One of the Jews looked straight at the window. Heinrich could not tell if she saw him. There was nothing in her eyes. A spot of dazzling red appeared on her lip where she had bitten herself during her final moments.

He observed the attitudes of the SS men through every step of this process. He still said nothing, but he was very concerned about their emotional well-being having to perform such a necessary but onerous task.

Finally he watched the labor crews take away the bodies for burial. He spoke up then because he had a suggestion. “You should burn the bodies instead,” he told Hoess.

Daniel forced himself into a very tiny place inside Himmler’s mind. Then he tried to make himself go to sleep.

“We have taken from them what wealth they had. I have issued a strict order, which SS-Obergruppenführer Pohl has carried out, that this wealth should, as a matter of course, be handed over to the Reich without reserve.”

Some in his SS would let their personal greed make a travesty of his own code of ethics. The anger built in Heinrich until the internal volume of his moral outrage shook Daniel from his little hiding place.

Heinrich began to explain the punishment that would be delivered, and by the end of that explanation he was growling. “He who takes even one Reich Mark of it, that’s his death! A number of SS Men—not very many—have violated that order, and that will be their death, without mercy. We had the moral right, we had the duty to our own Folk, to kill this Folk which wanted to kill us. But we don’t have the right to enrich ourselves even with one fur, one watch, one mark, one cigarette, or anything else!”

Himmler seemed to blink more than the average person, or perhaps Daniel was simply intensely aware of it. Between the blinks Daniel saw the Jews in the audience moving again, but whether to get closer to Himmler and the podium or to make their own escape he could not tell.

“Again and again we have sifted out and cast aside what was worthless, what did not suit us. Just as long as we have strength to do this will this organization remain healthy. The moment we forget the law which is the foundation of our race, and the law of selection and austerity towards ourselves, we shall have the germ of death in us, and will perish…”

Heinrich could feel them slipping away. What would become of him if he lost his command?

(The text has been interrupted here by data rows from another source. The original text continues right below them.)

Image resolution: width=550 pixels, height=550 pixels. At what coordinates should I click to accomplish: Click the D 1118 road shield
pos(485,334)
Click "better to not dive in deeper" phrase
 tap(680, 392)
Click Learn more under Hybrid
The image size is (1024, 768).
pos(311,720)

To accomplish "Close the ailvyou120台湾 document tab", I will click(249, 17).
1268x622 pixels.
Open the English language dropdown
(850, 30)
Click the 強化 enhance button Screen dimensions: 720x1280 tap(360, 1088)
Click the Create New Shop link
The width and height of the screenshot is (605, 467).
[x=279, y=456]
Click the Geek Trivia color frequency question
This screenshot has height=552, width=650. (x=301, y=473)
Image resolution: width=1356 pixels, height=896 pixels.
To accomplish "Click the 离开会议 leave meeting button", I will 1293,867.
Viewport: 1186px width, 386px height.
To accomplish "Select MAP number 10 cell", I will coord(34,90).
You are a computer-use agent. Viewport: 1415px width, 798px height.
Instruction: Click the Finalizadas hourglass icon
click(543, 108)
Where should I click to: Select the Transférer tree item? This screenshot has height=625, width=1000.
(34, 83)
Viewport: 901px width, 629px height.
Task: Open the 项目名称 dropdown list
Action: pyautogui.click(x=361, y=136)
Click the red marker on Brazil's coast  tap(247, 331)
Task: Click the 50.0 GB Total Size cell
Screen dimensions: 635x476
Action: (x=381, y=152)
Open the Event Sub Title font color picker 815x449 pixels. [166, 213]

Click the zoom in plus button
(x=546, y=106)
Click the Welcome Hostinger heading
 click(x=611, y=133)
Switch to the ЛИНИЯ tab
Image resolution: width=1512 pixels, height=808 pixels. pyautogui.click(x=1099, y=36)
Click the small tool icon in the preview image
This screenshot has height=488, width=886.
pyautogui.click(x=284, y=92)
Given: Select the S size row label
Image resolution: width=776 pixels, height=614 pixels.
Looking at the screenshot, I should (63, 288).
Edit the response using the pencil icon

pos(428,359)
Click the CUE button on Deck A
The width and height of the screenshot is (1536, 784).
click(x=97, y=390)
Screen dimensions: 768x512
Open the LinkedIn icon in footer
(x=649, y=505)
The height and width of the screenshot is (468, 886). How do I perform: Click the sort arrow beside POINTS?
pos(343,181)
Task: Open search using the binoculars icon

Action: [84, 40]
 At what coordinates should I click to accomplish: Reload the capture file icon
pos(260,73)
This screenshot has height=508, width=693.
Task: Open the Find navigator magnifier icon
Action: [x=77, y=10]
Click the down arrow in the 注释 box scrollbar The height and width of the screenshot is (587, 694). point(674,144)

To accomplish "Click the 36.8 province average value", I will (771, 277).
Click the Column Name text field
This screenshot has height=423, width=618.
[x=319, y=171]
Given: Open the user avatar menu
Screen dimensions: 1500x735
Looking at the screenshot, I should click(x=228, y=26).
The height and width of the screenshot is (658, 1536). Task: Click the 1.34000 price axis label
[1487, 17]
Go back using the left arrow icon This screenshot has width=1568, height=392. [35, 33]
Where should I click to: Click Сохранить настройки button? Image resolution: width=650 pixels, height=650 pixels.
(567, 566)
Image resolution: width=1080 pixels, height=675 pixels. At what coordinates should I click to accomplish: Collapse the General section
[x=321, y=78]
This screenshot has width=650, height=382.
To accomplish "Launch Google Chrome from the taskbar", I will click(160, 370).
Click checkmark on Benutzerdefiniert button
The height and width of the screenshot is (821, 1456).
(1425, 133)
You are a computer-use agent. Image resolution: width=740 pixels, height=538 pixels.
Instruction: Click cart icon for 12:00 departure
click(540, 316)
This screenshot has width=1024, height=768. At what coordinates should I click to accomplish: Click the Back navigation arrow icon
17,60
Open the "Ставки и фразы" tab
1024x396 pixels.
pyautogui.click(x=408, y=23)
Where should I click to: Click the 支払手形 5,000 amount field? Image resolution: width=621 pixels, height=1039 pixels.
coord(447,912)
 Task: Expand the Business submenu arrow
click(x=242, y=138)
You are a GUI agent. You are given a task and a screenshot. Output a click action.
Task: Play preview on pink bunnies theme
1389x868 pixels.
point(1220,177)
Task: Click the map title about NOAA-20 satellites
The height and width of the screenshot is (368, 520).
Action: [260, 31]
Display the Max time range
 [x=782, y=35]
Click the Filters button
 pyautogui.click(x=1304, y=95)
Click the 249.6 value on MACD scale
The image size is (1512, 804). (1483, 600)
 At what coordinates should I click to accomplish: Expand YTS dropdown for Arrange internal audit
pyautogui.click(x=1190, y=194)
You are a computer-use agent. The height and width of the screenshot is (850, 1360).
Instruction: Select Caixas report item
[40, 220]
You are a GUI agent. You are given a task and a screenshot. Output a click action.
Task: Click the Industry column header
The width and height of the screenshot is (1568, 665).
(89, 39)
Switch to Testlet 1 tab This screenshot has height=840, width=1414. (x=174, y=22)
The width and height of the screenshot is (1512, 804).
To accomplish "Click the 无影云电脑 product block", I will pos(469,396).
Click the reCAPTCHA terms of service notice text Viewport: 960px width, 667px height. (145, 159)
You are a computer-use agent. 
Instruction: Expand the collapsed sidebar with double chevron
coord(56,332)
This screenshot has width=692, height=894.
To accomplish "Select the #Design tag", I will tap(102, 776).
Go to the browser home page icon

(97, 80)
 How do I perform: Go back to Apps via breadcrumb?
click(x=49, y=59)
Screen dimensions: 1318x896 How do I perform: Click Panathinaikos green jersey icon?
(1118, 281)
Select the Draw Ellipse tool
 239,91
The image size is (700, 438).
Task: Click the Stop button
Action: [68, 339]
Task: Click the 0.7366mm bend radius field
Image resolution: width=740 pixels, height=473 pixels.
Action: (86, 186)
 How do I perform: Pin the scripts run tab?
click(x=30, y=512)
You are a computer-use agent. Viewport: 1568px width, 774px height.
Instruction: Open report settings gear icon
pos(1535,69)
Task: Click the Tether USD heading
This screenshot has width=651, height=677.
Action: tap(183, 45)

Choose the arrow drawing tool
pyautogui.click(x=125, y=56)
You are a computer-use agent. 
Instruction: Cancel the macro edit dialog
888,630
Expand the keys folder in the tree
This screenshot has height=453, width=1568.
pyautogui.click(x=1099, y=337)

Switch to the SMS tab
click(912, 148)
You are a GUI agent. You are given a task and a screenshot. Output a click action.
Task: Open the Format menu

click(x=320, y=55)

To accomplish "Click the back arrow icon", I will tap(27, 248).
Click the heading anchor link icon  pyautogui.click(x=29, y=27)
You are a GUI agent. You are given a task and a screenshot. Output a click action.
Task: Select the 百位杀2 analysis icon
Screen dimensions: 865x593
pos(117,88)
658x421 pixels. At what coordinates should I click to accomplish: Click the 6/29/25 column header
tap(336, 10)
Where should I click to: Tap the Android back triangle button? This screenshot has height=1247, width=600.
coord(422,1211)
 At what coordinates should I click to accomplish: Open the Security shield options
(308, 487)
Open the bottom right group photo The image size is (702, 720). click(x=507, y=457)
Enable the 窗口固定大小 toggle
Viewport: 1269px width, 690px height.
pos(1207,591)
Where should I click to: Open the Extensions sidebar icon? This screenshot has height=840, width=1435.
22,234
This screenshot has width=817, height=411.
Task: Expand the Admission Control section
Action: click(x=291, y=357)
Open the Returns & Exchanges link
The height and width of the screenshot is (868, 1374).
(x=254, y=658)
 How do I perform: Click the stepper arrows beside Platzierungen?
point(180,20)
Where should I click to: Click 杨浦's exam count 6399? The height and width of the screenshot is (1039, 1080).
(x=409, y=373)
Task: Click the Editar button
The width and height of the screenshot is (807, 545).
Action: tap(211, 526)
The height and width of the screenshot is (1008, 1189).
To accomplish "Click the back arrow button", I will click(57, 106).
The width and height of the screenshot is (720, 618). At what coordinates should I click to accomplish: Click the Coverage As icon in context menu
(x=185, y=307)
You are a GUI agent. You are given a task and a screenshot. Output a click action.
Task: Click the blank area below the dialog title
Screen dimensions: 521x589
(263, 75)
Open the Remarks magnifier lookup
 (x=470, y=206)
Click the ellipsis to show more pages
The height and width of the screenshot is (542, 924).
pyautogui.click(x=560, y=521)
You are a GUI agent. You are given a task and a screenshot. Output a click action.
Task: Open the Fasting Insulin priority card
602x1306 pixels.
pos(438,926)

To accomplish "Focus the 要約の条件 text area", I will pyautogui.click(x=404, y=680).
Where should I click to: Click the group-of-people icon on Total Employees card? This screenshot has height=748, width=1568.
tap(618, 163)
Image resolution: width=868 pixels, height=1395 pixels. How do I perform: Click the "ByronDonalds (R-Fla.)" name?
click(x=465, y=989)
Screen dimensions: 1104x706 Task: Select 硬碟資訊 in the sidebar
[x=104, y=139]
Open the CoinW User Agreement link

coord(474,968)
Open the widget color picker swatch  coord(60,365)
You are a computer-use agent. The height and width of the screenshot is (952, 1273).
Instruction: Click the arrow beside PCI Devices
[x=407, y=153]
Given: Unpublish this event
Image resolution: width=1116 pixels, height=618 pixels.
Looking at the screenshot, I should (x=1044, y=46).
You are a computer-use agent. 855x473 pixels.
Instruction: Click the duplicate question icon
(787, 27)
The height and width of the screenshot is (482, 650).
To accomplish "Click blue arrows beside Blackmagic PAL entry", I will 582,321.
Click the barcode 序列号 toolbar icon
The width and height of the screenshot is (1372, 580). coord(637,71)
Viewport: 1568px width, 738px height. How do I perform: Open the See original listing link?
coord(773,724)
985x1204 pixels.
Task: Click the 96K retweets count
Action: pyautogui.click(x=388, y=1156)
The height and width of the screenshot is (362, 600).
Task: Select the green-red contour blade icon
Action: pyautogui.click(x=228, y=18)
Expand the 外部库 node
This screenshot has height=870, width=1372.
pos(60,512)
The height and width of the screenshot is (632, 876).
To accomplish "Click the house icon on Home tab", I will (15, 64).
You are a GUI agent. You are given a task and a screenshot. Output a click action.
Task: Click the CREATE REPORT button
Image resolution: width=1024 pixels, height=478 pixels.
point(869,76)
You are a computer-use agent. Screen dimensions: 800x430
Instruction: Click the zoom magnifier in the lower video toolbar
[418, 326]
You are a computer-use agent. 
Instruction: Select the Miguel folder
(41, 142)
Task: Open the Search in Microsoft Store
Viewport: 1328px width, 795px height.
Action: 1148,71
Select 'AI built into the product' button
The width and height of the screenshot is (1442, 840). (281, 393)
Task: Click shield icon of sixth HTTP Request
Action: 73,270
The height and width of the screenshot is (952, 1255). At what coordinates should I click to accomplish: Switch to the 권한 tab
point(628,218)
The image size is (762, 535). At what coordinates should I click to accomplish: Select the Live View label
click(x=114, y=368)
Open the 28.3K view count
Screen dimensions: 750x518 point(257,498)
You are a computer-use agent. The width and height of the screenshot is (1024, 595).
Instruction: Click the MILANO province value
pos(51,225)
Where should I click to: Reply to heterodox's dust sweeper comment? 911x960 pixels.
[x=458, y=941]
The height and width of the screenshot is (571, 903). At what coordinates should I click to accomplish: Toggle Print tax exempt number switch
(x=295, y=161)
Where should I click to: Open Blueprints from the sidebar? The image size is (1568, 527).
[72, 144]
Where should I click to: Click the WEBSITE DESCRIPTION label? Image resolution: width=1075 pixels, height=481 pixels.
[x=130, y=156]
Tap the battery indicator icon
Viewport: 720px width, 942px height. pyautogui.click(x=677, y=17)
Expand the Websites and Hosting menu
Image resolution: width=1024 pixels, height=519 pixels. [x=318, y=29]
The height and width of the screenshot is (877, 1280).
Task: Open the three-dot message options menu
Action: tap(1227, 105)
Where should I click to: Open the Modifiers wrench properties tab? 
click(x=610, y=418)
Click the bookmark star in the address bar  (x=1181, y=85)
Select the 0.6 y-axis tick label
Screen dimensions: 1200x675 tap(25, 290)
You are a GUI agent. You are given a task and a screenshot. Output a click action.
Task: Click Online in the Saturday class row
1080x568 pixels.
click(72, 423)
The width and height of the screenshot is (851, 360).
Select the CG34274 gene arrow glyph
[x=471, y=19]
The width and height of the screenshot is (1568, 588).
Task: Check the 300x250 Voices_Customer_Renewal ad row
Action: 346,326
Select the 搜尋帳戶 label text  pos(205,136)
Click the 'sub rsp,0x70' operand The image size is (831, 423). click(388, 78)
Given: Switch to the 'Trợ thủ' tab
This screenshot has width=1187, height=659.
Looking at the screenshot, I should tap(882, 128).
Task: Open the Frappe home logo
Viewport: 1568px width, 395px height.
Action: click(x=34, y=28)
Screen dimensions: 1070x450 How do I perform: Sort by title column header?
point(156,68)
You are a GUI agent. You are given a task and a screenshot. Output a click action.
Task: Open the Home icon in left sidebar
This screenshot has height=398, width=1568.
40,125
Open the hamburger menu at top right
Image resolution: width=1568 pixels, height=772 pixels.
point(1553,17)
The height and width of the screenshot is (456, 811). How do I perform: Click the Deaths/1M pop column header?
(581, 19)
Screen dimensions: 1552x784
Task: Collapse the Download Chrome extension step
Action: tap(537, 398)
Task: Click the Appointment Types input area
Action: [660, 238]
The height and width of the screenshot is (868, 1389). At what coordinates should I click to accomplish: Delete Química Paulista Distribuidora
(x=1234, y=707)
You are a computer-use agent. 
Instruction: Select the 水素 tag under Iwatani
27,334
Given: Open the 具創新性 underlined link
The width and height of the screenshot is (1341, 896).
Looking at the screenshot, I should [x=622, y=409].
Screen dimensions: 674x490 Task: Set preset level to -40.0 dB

“We shall colonize. We shall indoctrinate our boys with the laws of the SS-organization. I consider it to be absolutely necessary to the life of our peoples, that we should not only impart the meaning of ancestry, grandchildren and future, but feel these to be a part of our being. Without there being any talk about it, without our needing to make use of rewards and similar material things, it must be a matter of course that we have children. It must be a matter of course that the most copious breeding should be from this racial super-stratum of the Germanic people.”

Heinrich had spent his childhood staring up at the stone castle at Burg Trusnitiz on the high hill. He’d fantasized about a brotherhood of Teutonic knights who gave their blood defending the sacred soil of their homeland from invaders who had no notion of the necessity for honor, duty, and purity. Now he had his own brotherhood of dark knights who he hoped might one day thrill the world with their power. Without his SS he would be less than nothing.

“We want to be worthy of being permitted to be the first SS-men of the Führer, Adolf Hitler, in the long history of the Germanic people, which stretches before us. Now let us remember the Fuehrer, Adolf Hitler, who will create the Germanic Reich and will lead us into the Germanic future.

“Our Führer Adolf Hitler.

“Sieg Heil!

“Sieg Heil!

“Sieg Heil!”

They all stood, saluting. Heinrich could see how the ragged child who had first intruded upon his speech now lay beneath their polished boots, falling into bits too fine, he hoped, for history to hold them.

It was the curse of the great to have to walk over corpses.

And deep inside, Daniel prayed let me out let me out let me out.